PROBLEM: Copy each line of the data exactly. Leave nothing out.

▶

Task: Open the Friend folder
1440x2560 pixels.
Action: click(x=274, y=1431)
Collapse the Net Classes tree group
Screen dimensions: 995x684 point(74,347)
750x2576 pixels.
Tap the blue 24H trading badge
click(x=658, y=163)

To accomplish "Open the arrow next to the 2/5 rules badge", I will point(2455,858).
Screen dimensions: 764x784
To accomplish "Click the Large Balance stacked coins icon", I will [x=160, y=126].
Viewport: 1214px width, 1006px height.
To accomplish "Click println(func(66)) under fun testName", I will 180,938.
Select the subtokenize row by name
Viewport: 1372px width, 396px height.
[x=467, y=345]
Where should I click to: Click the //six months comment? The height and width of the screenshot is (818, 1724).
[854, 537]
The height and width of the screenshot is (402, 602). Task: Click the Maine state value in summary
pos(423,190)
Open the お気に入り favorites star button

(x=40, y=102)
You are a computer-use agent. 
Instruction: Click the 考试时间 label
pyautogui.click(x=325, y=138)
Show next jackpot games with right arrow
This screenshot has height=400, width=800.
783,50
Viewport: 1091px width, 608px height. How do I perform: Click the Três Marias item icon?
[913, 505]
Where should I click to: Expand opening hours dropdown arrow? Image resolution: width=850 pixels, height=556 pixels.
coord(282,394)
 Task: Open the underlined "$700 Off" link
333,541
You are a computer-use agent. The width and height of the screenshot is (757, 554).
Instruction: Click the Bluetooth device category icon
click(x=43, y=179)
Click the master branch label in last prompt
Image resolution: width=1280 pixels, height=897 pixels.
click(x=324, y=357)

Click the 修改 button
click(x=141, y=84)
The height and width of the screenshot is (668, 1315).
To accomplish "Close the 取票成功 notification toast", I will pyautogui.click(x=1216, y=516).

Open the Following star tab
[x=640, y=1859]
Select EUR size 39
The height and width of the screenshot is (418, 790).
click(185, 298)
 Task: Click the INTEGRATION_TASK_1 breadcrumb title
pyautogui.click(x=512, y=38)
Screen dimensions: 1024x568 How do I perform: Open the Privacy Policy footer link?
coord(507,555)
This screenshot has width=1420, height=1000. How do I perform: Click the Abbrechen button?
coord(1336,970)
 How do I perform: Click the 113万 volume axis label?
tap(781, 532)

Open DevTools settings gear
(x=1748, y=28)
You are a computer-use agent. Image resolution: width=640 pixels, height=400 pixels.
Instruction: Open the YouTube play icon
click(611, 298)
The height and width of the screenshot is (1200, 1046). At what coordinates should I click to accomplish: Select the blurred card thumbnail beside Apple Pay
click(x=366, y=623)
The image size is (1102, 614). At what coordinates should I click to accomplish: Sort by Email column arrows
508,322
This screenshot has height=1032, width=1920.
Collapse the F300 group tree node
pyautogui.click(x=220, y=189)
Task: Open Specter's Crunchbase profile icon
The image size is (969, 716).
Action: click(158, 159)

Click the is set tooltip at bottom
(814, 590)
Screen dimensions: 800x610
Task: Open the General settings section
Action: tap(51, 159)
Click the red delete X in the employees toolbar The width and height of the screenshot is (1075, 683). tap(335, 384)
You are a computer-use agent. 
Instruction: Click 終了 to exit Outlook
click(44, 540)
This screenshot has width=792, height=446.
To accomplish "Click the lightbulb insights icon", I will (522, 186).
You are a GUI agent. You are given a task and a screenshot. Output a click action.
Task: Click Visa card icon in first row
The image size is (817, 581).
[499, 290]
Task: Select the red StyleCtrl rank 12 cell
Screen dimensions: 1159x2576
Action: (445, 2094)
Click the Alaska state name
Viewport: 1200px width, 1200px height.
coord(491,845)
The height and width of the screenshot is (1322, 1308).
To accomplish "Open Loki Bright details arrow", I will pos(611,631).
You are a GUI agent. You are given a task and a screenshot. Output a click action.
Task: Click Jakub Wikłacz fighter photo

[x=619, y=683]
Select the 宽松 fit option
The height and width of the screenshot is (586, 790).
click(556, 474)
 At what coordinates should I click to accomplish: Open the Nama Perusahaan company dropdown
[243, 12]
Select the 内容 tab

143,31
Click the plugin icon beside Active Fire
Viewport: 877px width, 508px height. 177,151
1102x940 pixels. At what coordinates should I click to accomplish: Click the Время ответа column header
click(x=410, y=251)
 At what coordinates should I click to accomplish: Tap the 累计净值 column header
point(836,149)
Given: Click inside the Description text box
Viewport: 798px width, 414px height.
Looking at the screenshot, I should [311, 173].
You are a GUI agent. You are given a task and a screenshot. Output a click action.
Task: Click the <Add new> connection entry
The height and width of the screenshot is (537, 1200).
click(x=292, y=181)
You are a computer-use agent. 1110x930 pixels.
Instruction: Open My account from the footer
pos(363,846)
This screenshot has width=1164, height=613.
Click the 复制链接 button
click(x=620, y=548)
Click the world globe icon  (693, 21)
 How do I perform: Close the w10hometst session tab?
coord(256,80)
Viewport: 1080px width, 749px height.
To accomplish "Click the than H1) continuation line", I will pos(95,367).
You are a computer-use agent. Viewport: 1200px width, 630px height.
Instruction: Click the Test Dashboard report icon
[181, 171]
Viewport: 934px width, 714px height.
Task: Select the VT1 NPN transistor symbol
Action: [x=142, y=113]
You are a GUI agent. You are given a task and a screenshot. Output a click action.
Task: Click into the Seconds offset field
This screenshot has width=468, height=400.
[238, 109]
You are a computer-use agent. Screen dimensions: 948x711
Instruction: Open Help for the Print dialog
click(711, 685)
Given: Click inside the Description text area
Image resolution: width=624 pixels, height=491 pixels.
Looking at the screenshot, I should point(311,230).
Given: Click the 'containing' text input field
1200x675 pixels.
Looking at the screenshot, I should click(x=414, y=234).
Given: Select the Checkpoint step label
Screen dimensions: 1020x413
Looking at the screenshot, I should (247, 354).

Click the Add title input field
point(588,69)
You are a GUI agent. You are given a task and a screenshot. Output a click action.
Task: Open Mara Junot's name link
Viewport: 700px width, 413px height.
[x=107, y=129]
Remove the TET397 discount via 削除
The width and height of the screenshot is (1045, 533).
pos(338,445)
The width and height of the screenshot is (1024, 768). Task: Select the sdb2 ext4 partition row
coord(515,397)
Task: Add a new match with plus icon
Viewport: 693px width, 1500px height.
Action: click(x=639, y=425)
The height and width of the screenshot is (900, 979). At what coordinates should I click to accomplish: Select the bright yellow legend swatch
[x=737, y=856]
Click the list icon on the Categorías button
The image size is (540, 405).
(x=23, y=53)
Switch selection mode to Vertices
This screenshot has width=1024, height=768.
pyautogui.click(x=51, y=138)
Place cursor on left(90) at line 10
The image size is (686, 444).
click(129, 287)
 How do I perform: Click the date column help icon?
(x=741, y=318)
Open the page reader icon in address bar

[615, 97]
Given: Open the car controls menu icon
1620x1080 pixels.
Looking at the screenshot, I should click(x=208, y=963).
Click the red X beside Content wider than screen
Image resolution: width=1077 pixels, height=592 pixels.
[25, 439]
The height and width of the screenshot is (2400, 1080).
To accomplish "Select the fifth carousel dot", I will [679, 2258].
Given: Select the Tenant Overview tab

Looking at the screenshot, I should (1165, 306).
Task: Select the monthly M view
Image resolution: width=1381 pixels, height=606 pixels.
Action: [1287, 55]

◀

YOUR RESPONSE:
Task: Open the Friend folder
1440x2560 pixels.
Action: click(x=274, y=1431)
Collapse the Net Classes tree group
Screen dimensions: 995x684 point(74,347)
750x2576 pixels.
Tap the blue 24H trading badge
click(x=658, y=163)

To accomplish "Open the arrow next to the 2/5 rules badge", I will point(2455,858).
Screen dimensions: 764x784
To accomplish "Click the Large Balance stacked coins icon", I will [x=160, y=126].
Viewport: 1214px width, 1006px height.
To accomplish "Click println(func(66)) under fun testName", I will 180,938.
Select the subtokenize row by name
Viewport: 1372px width, 396px height.
[x=467, y=345]
Where should I click to: Click the //six months comment? The height and width of the screenshot is (818, 1724).
[854, 537]
The height and width of the screenshot is (402, 602). Task: Click the Maine state value in summary
pos(423,190)
Open the お気に入り favorites star button

(x=40, y=102)
You are a computer-use agent. 
Instruction: Click the 考试时间 label
pyautogui.click(x=325, y=138)
Show next jackpot games with right arrow
This screenshot has height=400, width=800.
783,50
Viewport: 1091px width, 608px height. How do I perform: Click the Três Marias item icon?
[913, 505]
Where should I click to: Expand opening hours dropdown arrow? Image resolution: width=850 pixels, height=556 pixels.
coord(282,394)
 Task: Open the underlined "$700 Off" link
333,541
You are a computer-use agent. The width and height of the screenshot is (757, 554).
Instruction: Click the Bluetooth device category icon
click(x=43, y=179)
Click the master branch label in last prompt
Image resolution: width=1280 pixels, height=897 pixels.
click(x=324, y=357)

Click the 修改 button
click(x=141, y=84)
The height and width of the screenshot is (668, 1315).
To accomplish "Close the 取票成功 notification toast", I will pyautogui.click(x=1216, y=516).

Open the Following star tab
[x=640, y=1859]
Select EUR size 39
The height and width of the screenshot is (418, 790).
click(185, 298)
 Task: Click the INTEGRATION_TASK_1 breadcrumb title
pyautogui.click(x=512, y=38)
Screen dimensions: 1024x568 How do I perform: Open the Privacy Policy footer link?
coord(507,555)
This screenshot has width=1420, height=1000. How do I perform: Click the Abbrechen button?
coord(1336,970)
 How do I perform: Click the 113万 volume axis label?
tap(781, 532)

Open DevTools settings gear
(x=1748, y=28)
You are a computer-use agent. Image resolution: width=640 pixels, height=400 pixels.
Instruction: Open the YouTube play icon
click(611, 298)
The height and width of the screenshot is (1200, 1046). At what coordinates should I click to accomplish: Select the blurred card thumbnail beside Apple Pay
click(x=366, y=623)
The image size is (1102, 614). At what coordinates should I click to accomplish: Sort by Email column arrows
508,322
This screenshot has height=1032, width=1920.
Collapse the F300 group tree node
pyautogui.click(x=220, y=189)
Task: Open Specter's Crunchbase profile icon
The image size is (969, 716).
Action: click(158, 159)

Click the is set tooltip at bottom
(814, 590)
Screen dimensions: 800x610
Task: Open the General settings section
Action: tap(51, 159)
Click the red delete X in the employees toolbar The width and height of the screenshot is (1075, 683). tap(335, 384)
You are a computer-use agent. 
Instruction: Click 終了 to exit Outlook
click(44, 540)
This screenshot has width=792, height=446.
To accomplish "Click the lightbulb insights icon", I will (522, 186).
You are a GUI agent. You are given a task and a screenshot. Output a click action.
Task: Click Visa card icon in first row
The image size is (817, 581).
[499, 290]
Task: Select the red StyleCtrl rank 12 cell
Screen dimensions: 1159x2576
Action: (445, 2094)
Click the Alaska state name
Viewport: 1200px width, 1200px height.
coord(491,845)
The height and width of the screenshot is (1322, 1308).
To accomplish "Open Loki Bright details arrow", I will pos(611,631).
You are a GUI agent. You are given a task and a screenshot. Output a click action.
Task: Click Jakub Wikłacz fighter photo

[x=619, y=683]
Select the 宽松 fit option
The height and width of the screenshot is (586, 790).
click(556, 474)
 At what coordinates should I click to accomplish: Open the Nama Perusahaan company dropdown
[243, 12]
Select the 内容 tab

143,31
Click the plugin icon beside Active Fire
Viewport: 877px width, 508px height. 177,151
1102x940 pixels. At what coordinates should I click to accomplish: Click the Время ответа column header
click(x=410, y=251)
 At what coordinates should I click to accomplish: Tap the 累计净值 column header
point(836,149)
Given: Click inside the Description text box
Viewport: 798px width, 414px height.
Looking at the screenshot, I should [311, 173].
You are a GUI agent. You are given a task and a screenshot. Output a click action.
Task: Click the <Add new> connection entry
The height and width of the screenshot is (537, 1200).
click(x=292, y=181)
You are a computer-use agent. 1110x930 pixels.
Instruction: Open My account from the footer
pos(363,846)
This screenshot has width=1164, height=613.
Click the 复制链接 button
click(x=620, y=548)
Click the world globe icon  (693, 21)
 How do I perform: Close the w10hometst session tab?
coord(256,80)
Viewport: 1080px width, 749px height.
To accomplish "Click the than H1) continuation line", I will pos(95,367).
You are a computer-use agent. Viewport: 1200px width, 630px height.
Instruction: Click the Test Dashboard report icon
[181, 171]
Viewport: 934px width, 714px height.
Task: Select the VT1 NPN transistor symbol
Action: [x=142, y=113]
You are a GUI agent. You are given a task and a screenshot. Output a click action.
Task: Click into the Seconds offset field
This screenshot has width=468, height=400.
[238, 109]
You are a computer-use agent. Screen dimensions: 948x711
Instruction: Open Help for the Print dialog
click(711, 685)
Given: Click inside the Description text area
Image resolution: width=624 pixels, height=491 pixels.
Looking at the screenshot, I should point(311,230).
Given: Click the 'containing' text input field
1200x675 pixels.
Looking at the screenshot, I should click(x=414, y=234).
Given: Select the Checkpoint step label
Screen dimensions: 1020x413
Looking at the screenshot, I should (247, 354).

Click the Add title input field
point(588,69)
You are a GUI agent. You are given a task and a screenshot. Output a click action.
Task: Open Mara Junot's name link
Viewport: 700px width, 413px height.
[x=107, y=129]
Remove the TET397 discount via 削除
The width and height of the screenshot is (1045, 533).
pos(338,445)
The width and height of the screenshot is (1024, 768). Task: Select the sdb2 ext4 partition row
coord(515,397)
Task: Add a new match with plus icon
Viewport: 693px width, 1500px height.
Action: click(x=639, y=425)
The height and width of the screenshot is (900, 979). At what coordinates should I click to accomplish: Select the bright yellow legend swatch
[x=737, y=856]
Click the list icon on the Categorías button
The image size is (540, 405).
(x=23, y=53)
Switch selection mode to Vertices
This screenshot has width=1024, height=768.
pyautogui.click(x=51, y=138)
Place cursor on left(90) at line 10
The image size is (686, 444).
click(129, 287)
 How do I perform: Click the date column help icon?
(x=741, y=318)
Open the page reader icon in address bar

[615, 97]
Given: Open the car controls menu icon
1620x1080 pixels.
Looking at the screenshot, I should click(x=208, y=963).
Click the red X beside Content wider than screen
Image resolution: width=1077 pixels, height=592 pixels.
[25, 439]
The height and width of the screenshot is (2400, 1080).
To accomplish "Select the fifth carousel dot", I will [679, 2258].
Given: Select the Tenant Overview tab

Looking at the screenshot, I should (1165, 306).
Task: Select the monthly M view
Image resolution: width=1381 pixels, height=606 pixels.
Action: [1287, 55]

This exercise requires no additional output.